ASSIGNMENT - Within the entries below, every line containing "Open" is to be copied.

DATA SECTION -
■ ■ ■ ■

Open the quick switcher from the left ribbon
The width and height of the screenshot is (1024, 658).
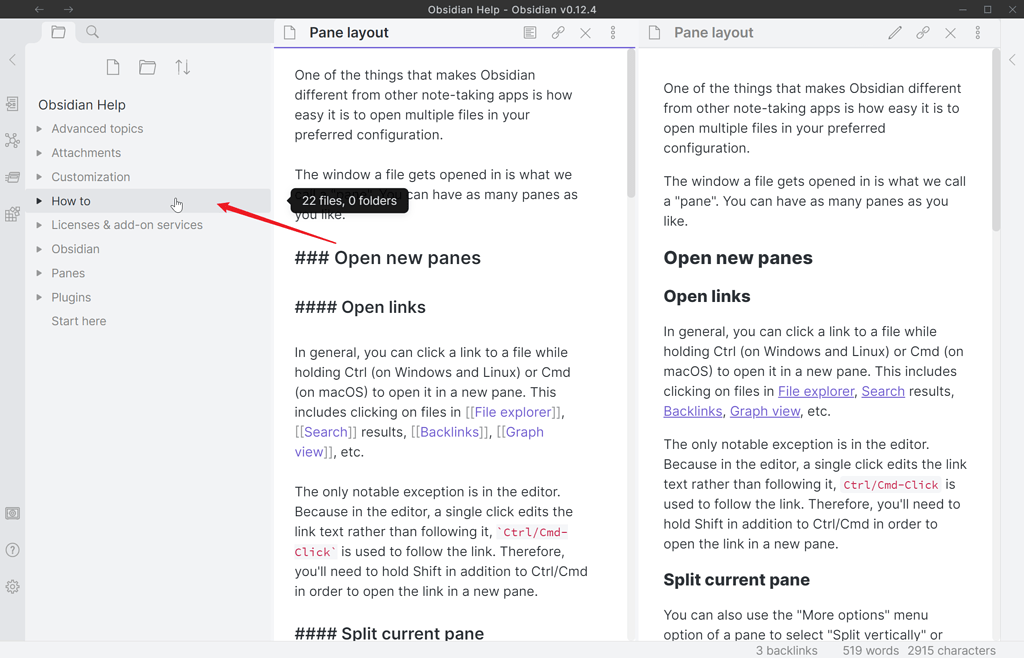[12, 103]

■ ■ ■ ■

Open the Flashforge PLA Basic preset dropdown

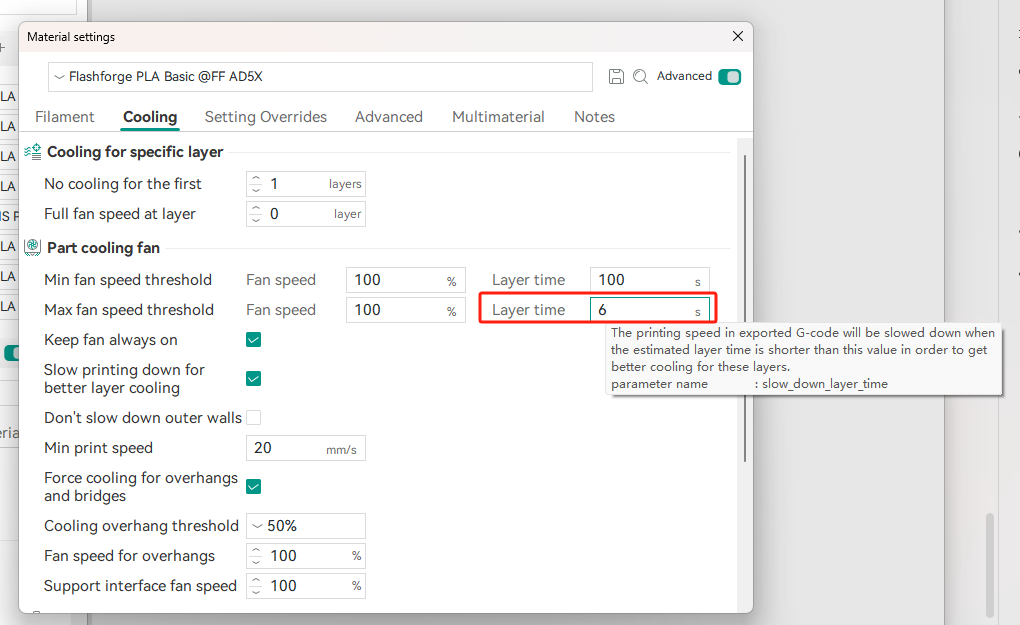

■ ■ ■ ■

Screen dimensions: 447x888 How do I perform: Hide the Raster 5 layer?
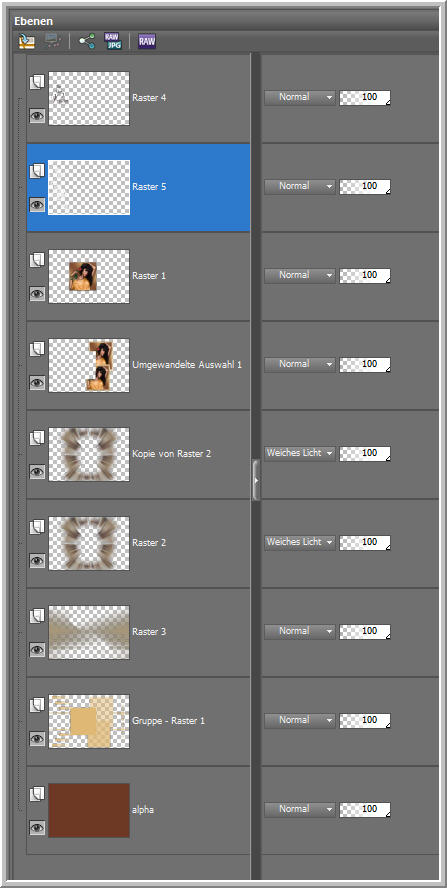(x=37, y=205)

■ ■ ■ ■

SOLUTION FOR THIS PROBLEM -
Open the quick switcher from the left ribbon
Open the Flashforge PLA Basic preset dropdown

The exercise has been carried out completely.